Version Compatibility

Reference examples tested with: NeoFox 1.0+, pVACtools 4.1+, pandas 2.2+, numpy 1.26+

Before using code patterns, verify installed versions match. If versions differ:

Python: pip show <package> then help(module.function) to check signatures
CLI: <tool> --version then <tool> --help to confirm flags

If code throws ImportError, AttributeError, or TypeError, introspect the installed package and adapt the example to match the actual API rather than retrying.

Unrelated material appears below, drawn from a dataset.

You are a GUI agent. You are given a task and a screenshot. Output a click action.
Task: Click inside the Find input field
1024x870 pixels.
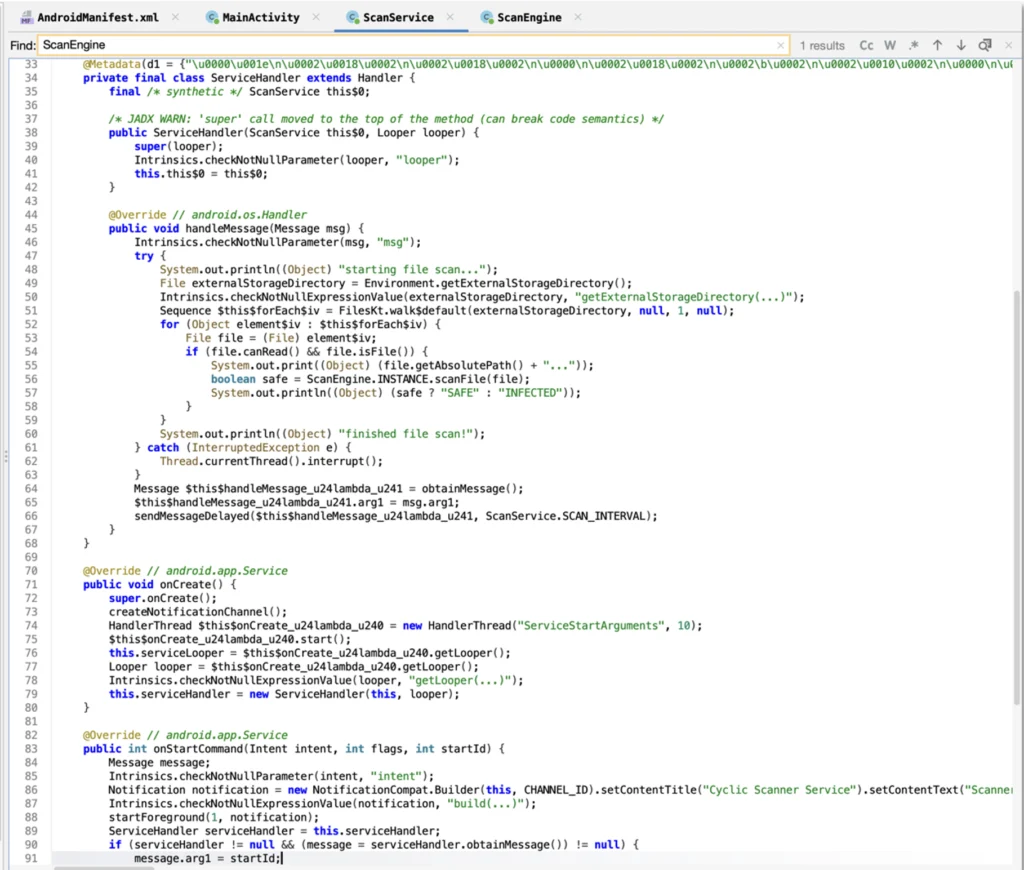point(400,46)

Notes specific to this skill: NeoFox annotates ~16 published features (it does not rank candidates automatically); PRIME 2.x requires MixMHCpred v3.0+ on PATH; BigMHC has separate -m el and -m im heads. ImmunoBERT is a PRESENTATION model, not an immunogenicity predictor — do not use it here. PRIME2.0 is the Cell Systems 2023 paper (the Cell Reports Medicine 2021 paper is PRIME v1). Re-verify tool versions and the supported-allele lists before scoring.

Immunogenicity Scoring

"Rank my neoantigen candidates by how likely a T cell responds" -> Annotate presentation + recognition features and order candidates within a patient; never assign an absolute immunogenicity verdict.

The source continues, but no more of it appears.